Als die Dunkelheit einsetzte, wurde der hektische Kampf um die Spitze ein weiteres Mal unterbrochen und eine unheimliche Stille breitete sich über der Strecke aus. Zunächst war unklar, was genau passierte. Das Safety Car wurde auf die Strecke gerufen, um eventuelle Gefahren einzudämmen. Krankenwagen und Feuerwehrfahrzeuge fuhren auf der Strecke von der Mulsanne-Kurve in Richtung Arnage.
Da zu dem Zeitpunkt keine TV-Kamera an der Stelle besetzt war, zeigte das TV-Bild lediglich eine wacklige Aufnahme der Überwachungskamera. Es sah aus wie nach einem Flugzeugabsturz. Fans und Kommentatoren konnten nicht erkennen, wie viele Fahrzeuge in dieses riesige Trümmerfeld involviert waren. Schnell machten jedoch Gerüchte die Runde, dass einer der beiden Audi involviert war.
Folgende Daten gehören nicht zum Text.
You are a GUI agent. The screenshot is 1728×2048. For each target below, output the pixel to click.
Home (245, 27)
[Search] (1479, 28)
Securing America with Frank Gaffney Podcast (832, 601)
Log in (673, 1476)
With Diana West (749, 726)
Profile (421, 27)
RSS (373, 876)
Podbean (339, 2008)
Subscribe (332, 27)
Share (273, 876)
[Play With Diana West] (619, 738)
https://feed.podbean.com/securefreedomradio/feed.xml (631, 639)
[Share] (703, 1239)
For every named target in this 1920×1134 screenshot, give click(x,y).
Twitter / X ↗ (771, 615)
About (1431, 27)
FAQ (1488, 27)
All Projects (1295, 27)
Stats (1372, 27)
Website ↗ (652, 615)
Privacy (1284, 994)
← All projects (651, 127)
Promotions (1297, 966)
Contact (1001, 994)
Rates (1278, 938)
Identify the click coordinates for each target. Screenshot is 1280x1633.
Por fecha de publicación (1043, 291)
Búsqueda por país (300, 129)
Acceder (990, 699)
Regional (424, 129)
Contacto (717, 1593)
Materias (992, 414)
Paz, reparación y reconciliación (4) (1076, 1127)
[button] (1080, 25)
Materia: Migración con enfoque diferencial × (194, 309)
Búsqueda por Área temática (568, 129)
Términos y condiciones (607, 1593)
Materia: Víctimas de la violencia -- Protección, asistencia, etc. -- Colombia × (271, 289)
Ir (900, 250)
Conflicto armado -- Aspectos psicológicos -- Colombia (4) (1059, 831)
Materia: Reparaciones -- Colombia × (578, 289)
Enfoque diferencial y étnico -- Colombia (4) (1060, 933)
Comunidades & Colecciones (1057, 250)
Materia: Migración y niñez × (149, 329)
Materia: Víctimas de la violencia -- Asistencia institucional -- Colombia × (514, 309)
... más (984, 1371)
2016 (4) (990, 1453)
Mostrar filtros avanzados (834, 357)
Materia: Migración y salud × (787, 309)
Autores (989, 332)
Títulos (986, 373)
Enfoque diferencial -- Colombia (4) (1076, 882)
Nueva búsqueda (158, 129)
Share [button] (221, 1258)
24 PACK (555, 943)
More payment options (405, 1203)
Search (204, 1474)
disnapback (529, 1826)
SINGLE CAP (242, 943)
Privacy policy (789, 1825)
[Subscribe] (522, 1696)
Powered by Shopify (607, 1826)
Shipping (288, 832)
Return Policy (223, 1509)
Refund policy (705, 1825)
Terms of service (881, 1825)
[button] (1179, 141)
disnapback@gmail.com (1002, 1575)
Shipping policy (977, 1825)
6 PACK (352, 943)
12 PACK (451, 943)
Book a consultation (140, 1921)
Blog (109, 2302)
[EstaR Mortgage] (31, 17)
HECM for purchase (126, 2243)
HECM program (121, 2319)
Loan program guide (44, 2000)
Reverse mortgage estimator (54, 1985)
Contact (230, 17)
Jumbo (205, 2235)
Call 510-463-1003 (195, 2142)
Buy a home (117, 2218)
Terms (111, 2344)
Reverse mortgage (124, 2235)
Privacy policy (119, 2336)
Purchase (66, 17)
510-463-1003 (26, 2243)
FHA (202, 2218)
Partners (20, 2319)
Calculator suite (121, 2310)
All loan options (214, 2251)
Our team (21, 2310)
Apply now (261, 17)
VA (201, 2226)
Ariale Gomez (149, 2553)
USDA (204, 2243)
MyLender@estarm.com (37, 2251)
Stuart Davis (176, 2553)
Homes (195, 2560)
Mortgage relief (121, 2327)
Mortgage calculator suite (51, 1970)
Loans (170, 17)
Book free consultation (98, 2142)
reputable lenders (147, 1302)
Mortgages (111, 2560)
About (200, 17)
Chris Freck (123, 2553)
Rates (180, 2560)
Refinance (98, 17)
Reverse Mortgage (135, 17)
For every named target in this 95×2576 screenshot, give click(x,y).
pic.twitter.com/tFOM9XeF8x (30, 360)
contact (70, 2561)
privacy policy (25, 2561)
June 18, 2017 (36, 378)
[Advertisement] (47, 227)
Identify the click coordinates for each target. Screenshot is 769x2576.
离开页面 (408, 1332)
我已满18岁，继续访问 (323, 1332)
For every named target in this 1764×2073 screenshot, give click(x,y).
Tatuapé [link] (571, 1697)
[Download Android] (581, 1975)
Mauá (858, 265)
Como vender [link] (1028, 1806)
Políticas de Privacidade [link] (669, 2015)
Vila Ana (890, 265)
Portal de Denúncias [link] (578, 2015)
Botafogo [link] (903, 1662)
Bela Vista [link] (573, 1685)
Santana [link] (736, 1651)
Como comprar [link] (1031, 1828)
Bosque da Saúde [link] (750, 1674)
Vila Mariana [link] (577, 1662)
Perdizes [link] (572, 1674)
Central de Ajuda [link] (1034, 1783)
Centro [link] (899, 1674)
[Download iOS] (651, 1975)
Eine Onboardaufnahme verschaffte wenig später Klarheit über die Situation. Mike Rockenfeller überholte ausgangs der Mulsanne-Kurve einen langsameren GTE-Ferrari, als er mit seinem rechten Hinterreifen den Grünstreifen erwischte. Das Fahrzeug geriet außer Kontrolle und der Deutsche landete in der Streckenbegrenzung und wurde kurz darauf ins Krankenhaus eingeliefert. Das Fahrzeug wurde dabei völlig zerstört. Für Audi wurde die Ausgangslage noch schwieriger: Ein verbliebener Wagen kämpfte allein gegen drei Peugeot, die in Schlagweite fuhren.
Ein Sprintrennen bis zum Schluss
Als der Morgen anbrach und die Sonne aufging, fanden sich Audi und Peugeot auf Augenhöhe wieder. Jede Runde wechselte die Führung und das Rennen entwickelte sich immer mehr zu einem Sprintrennen. Nach dem Boxenstopp ging zunächst der Peugeot #7 (Wurz/Davidson/Gené) vor der #9 (Bourdais/Pagenaut/Lamy) und dem verbliebenen Audi in Führung.
Doch nur wenig später fuhr Alex Wurz auf Höhe der Indianapoliskurve in die Streckbegrenzung und verlor drei Runden auf dem Weg zur Box. Mit nun zwei verblieben Fahrzeugen spitze sich der Kampf um den Gesamtsieg nochmals dramatisch zu. In den letzten Stunden fuhren alle Fahrer am Limit und versuchten das Beste aus der Situation herauszuholen.
So führten Tréluyer und später auch Lottere riskante Manöver beim Überholen der GT-Fahrzeuge durch, um einen minimalen Vorteil zu erhalten. Der Höhepunkt des Duells ereignete sich im letzten Boxenstopp eine Stunde vor Schluss. Während Lotterer frische Reifen und neuen Sprit für seinen R18 erhielt, so entschied sich das Peugeot-Team lediglich nachzutanken, um den Abstand von 9 Sekunden auf den Audi zu verkürzen.
Am Ende sollten es die frischeren Reifen sein, die das Rennen entscheiden sollten. Audi überquerte nach 24 Stunden als Erstes die Ziellinie und beendete damit eines der spannendsten Rennen der jüngeren Le Mans-Geschichte. Peugeot verpasste den Sieg nur knapp und sah die Zielflagge 13 Sekunde später.
Die Schlussphase der 24 Stunden von Le Mans 2011 war die engste Entscheidung beim Klassiker seit dem berühmten Rennen von 1969. Das Rennen hat gezeigt wie entscheiden der kleinste Fehler ist und welche Auswirkungen es auf das Ergebnis haben kann. Um zu gewinnen, braucht es auf solch einer langen Distanz mehr als nur Tempo, Strategie und Effizienz. Vor allem die Zuverlässigkeit, das richtige Material, Konzentration und ein Funken Glück sind nötig, um am Ende ganz oben zu stehen.